Cubs’ GM Jed Hoyer made the radio rounds the end of last week talking all things Cubs baseball before Spring Training officially gets underway.
Jed Hoyer’s first stop was Thursday on ESPN 1000 and a conversation with David Kaplan and Jeff Dickerson.
On the Cubs being tabbed as the No. 1 team in baseball by the prognosticators as Spring Training is set to begin, the fan base and media are not used to that. How do you handle the pressure of walking into a season with such high expectations to be the team that ends the drought?
“Well, I think we have the right manager for it. I think Joe [Maddon] has got a great touch. I know he’s thought all winter about his message to the team. It is a different spring than last year. Last year was his first year with us. He was getting to know the guys. I think everyone felt like last year was a transition year with a new manager and young players. Obviously we played great in the second half and so that coupled with off-season additions and people are excited.

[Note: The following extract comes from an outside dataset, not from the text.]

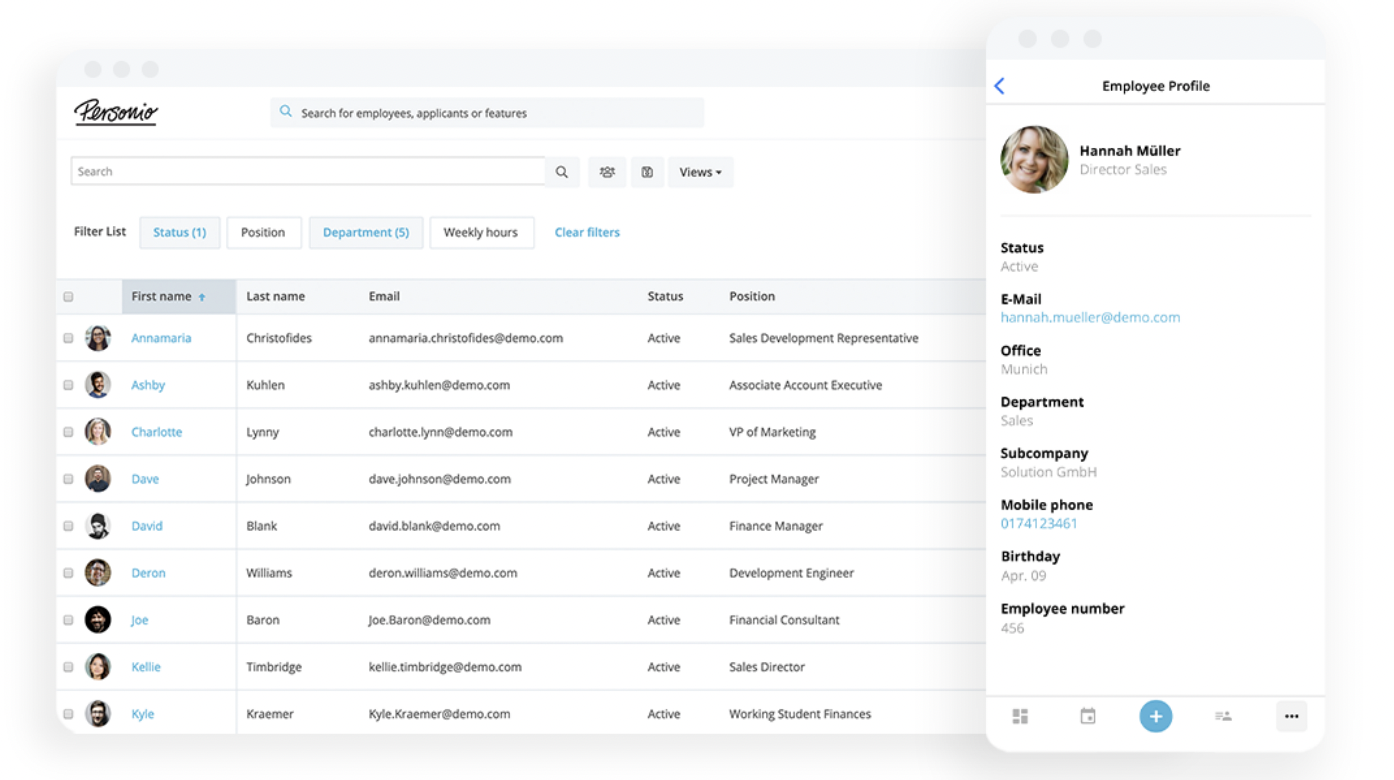Open the Department (5) filter

[366, 232]
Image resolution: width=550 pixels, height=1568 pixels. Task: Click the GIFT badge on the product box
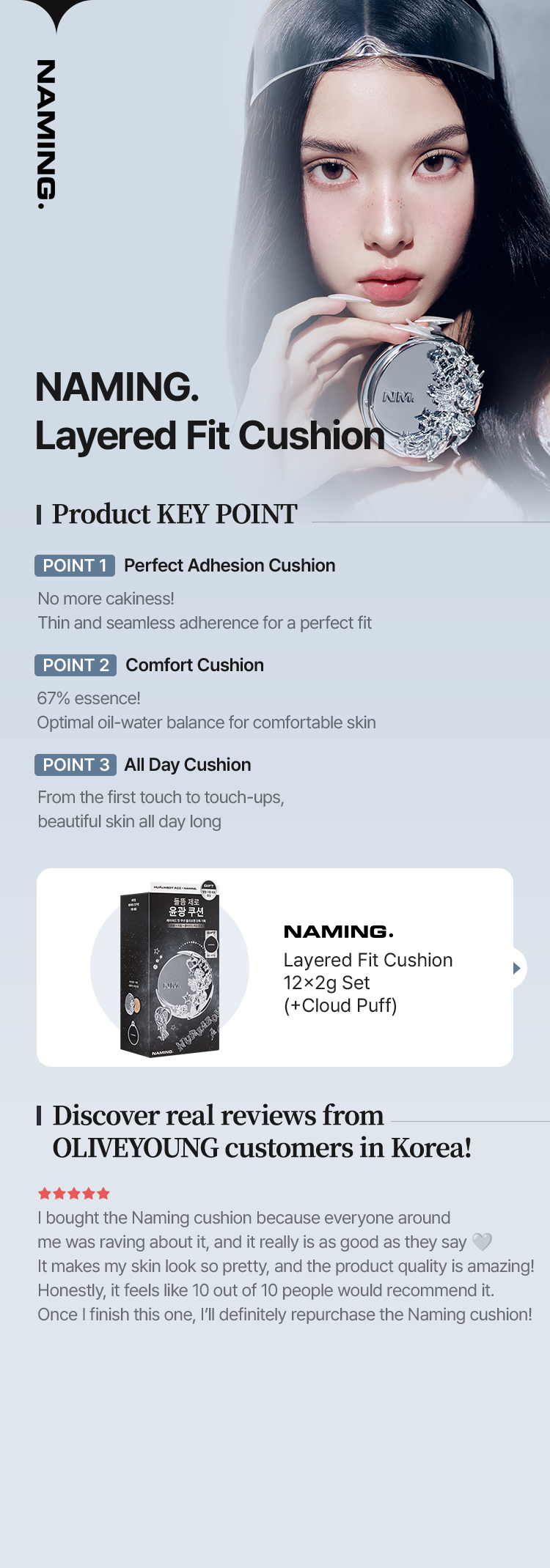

I think that ultimately the off-season prognosticators, the Vegas odds, the hype, it doesn’t mean anything once you start playing. Once you start playing and guys get hot, guys get cold, guys get injured and you play the whole season out, ultimately that pre-season stuff doesn’t mean anything. But you’re right it can’t impact our work in Spring Training. It can’t impact the mindset. I think we have to go out this spring and look at it like we are a third place team that has to prove that we can win a division.”
On sitting down as an organization after the Mets series last year and looking at what the front office had to do to make the team better in 2016, do you feel like those goals were accomplished this off-season?
“Yeah we did. The Mets series had very little to do with it in some ways. I think there is a real danger in hanging a hat on post-season failures. What happens in one series I think is not really a great indicator. I think some of our natural flaws came out in that series. We didn’t make enough contact last year that is something that we were focused on. We wanted to make sure that we bolstered the backend of our rotation and we think we did that. But all in all I think we felt like that Mets series they punched us in the mouth, we never really recovered and they played great. But using that, using those four games as to make our list for the off-season I think would be a real mistake. The thing is even with the best teams, teams that go to the playoffs every single year, look at the Cardinals they lose in the playoffs most of the time they go there, every year you can’t use a playoff loss as a barometer for what you are going to do in the off-season. I think you have to realize that in a short series things can happen. I think with the Mets they certainly exposed our weaknesses. I think we did a … I think we did address some of the things that were exposed in that series but those are the things we were going to look to address anyway.”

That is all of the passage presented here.